Information provided:

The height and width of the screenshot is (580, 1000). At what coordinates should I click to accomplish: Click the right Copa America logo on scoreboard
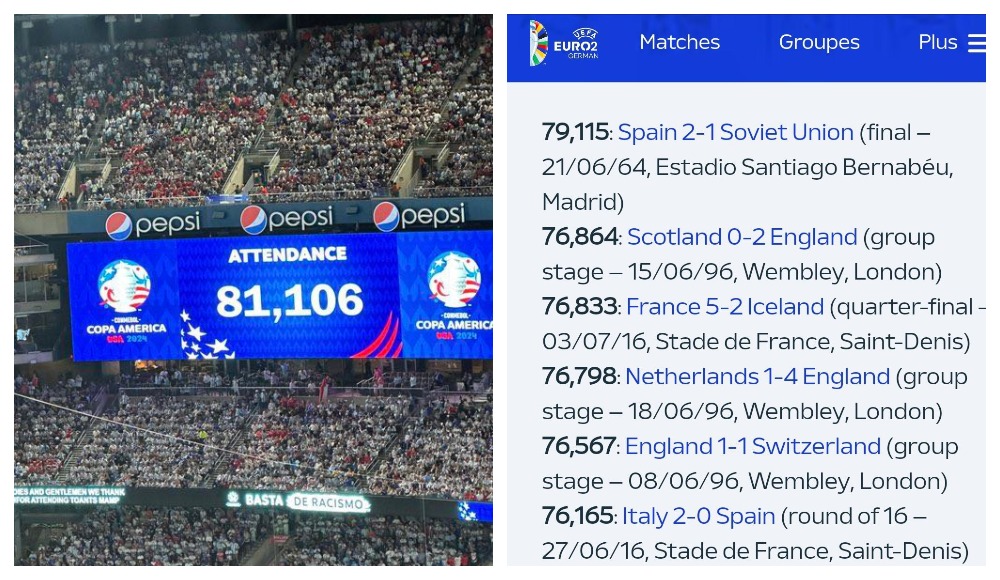click(454, 296)
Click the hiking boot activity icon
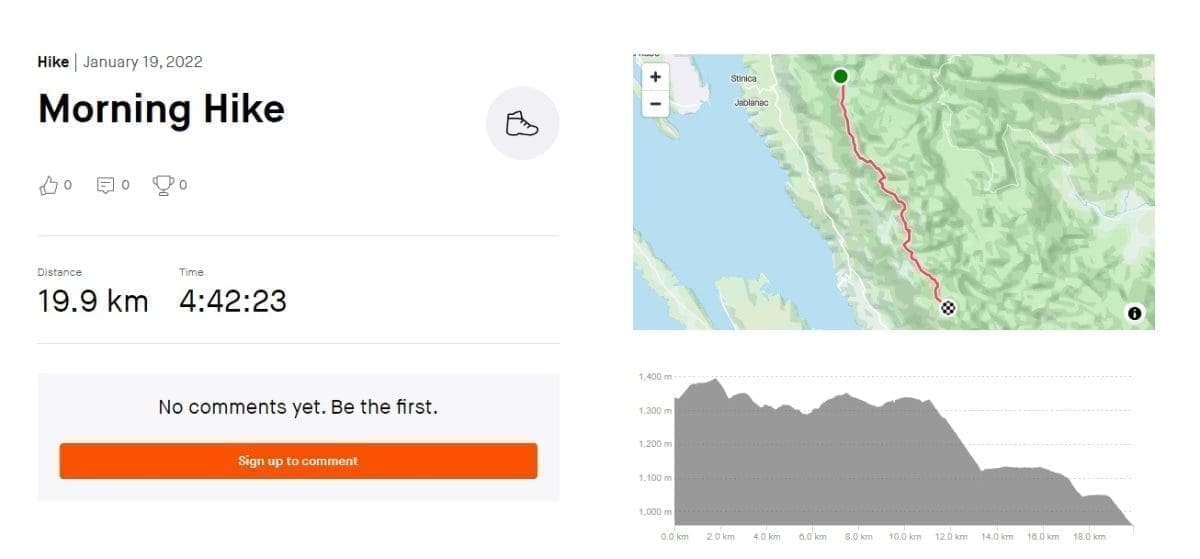The width and height of the screenshot is (1200, 559). [x=522, y=124]
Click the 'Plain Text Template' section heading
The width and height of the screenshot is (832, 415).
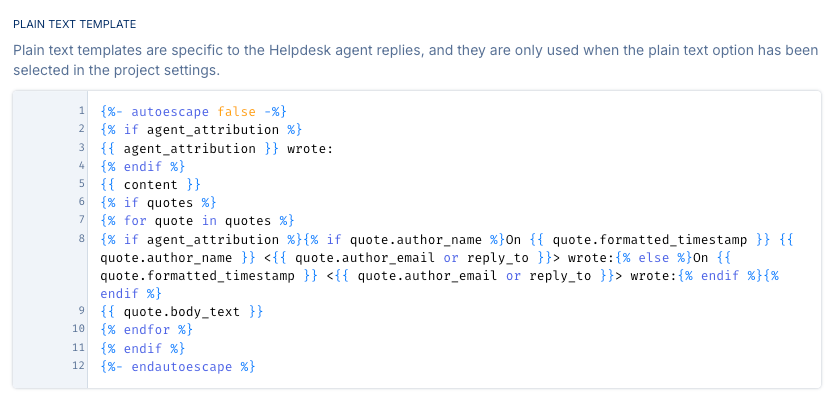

Do this:
Convert the entries into a numbered list, starting at the line that contains "Click the 'Plain" and continuing through the end of the entries, with blank lines omitted. Leave the pictures out of the list.

Problem solution:
1. Click the 'Plain Text Template' section heading
2. The width and height of the screenshot is (832, 415).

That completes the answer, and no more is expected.